● Your tasks
1. According to the fundraising article, for how many years has the author worked as a grant writer and fundraiser?
2. List every numbered Plan B heading that appears in the fundraising article.
3. From the fundraising article, set down word for word the passage that begins at the words "2. Hold Your" and stops after the words "of the Universe.".

───── Text excerpt

“Felix with Balloon” by Aurora Stokum, age 13
My 13-year-old daughter Aurora has aspired to be an artist from the moment she first picked up a pencil. And frankly, she has been blowing me away with her artwork since she was five. The picture here is one she drew last fall. I know I’m her mom and I’m biased, but I love seeing the manifestations of her imagination and skill development.
Given her goals, this past fall Aurora found a visual arts high school program that she declared she “must attend” and enthusiastically set to work preparing her portfolio and application. Amongst ongoing accolades and assurances, I think we were both lulled into a sense of security that the school would naturally appreciate her talents and accept her. So it was a bit of a shock last week to receive the email that began: “I sincerely regret to inform you…”
Does this phrase sound familiar? Does it affect you the way that it affects me each time? As a grant writer and fundraiser for 15 years, I have received my fair share of rejection letters from foundations, along with polite and not-so-polite refusals to my appeals for support. While there’s always some of the kick-to-the-stomach element, I’m learning to roll with the punches.
Sometimes despite our best intentions and hard work, things just don’t follow Plan A. For my family, this past week has challenged us, but it has also provided opportunities for reflection and redirection. In between Aurora’s tears and tantrums there have been moments of hope, new possibilities to be explored, and a renewed resolve and determination as we figure out what the next steps are for her. These are all qualities I hope to channel and pass along to you.
So what does Plan B look like for a nonprofit?
1. Diversify Your Pie
Sometimes Plan B actually starts with Plan A. Just as Aurora and I pinned all her goals on one school, too often nonprofits fall into the trap of putting their eggs in one basket, and leaning too heavily on a single revenue source, whether it is a government grant or a major donor. Diversity is the key to strength in so many aspects of our world.
When you are creating your fundraising plan and budget, take a minute to play with your Excel tools and create a pie chart. Calculate each revenue stream as a percentage of the total revenue amount. How does your pie look? Would any of the pieces leave a gaping hole if you removed them; one that couldn’t be covered or compensated for by the other pieces? Ideally, your organization’s revenue should be made up of diverse pieces of pie, so that if one piece falls on the floor you still have others to provide the sustenance you need.
2. Hold Your Vision
It’s easy to panic when something doesn’t go the way we expected. And when our path is blocked it often seems easier to turn around and follow the road back to the beginning, rather than to trail-blaze into the unknown. However, the road less traveled is often the one that leads to innovation. The important thing is to keep your compass focused on your goal, so that you don’t get lost when you veer off the known path.
Okay, enough with the metaphorical mouthful. What I really want to get across here is don’t lose sight of your vision, and the hard work you’ve put in to get to this point. When the going gets tough, take a hard look at your end goals, be they dollar amounts, event attendees, or having a nice meal at the Restaurant at the End of the Universe.
Rosso’s Concentric Circles of Giving
3. Circle Your Wagons
In the world of fundraising there is a model known as Rosso’s Concentric Circles of Giving. It holds that the center of the circle is comprised of the people who are closest to your organization – Board members, major donors, and management staff. As you move further from the center you encounter people who are less involved. While the goal of a good fundraising strategy is to encourage stakeholders to move towards the center of your circle and strengthen their relationships with your organization, at the same time the foundation of fundraising efforts lie with the group already invested, and therefore fundraising should begin in the center and spread outwards.

──────────
───── Extracted data

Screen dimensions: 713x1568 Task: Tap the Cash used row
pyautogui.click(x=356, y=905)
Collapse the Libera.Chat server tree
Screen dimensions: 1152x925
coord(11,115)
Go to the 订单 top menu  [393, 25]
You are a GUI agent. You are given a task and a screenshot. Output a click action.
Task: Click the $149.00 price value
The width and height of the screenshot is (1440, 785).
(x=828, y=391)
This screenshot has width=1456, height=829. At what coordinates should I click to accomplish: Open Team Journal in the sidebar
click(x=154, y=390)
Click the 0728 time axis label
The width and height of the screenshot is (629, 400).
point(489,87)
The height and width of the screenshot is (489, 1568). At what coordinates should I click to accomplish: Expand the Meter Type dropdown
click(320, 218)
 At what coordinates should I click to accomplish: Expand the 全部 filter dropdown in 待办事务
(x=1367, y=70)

──────────

● Answers provided
1. 15 years

2.
1. Diversify Your Pie
2. Hold Your Vision
3. Circle Your Wagons

3.
2. Hold Your Vision
It’s easy to panic when something doesn’t go the way we expected. And when our path is blocked it often seems easier to turn around and follow the road back to the beginning, rather than to trail-blaze into the unknown. However, the road less traveled is often the one that leads to innovation. The important thing is to keep your compass focused on your goal, so that you don’t get lost when you veer off the known path.
Okay, enough with the metaphorical mouthful. What I really want to get across here is don’t lose sight of your vision, and the hard work you’ve put in to get to this point. When the going gets tough, take a hard look at your end goals, be they dollar amounts, event attendees, or having a nice meal at the Restaurant at the End of the Universe.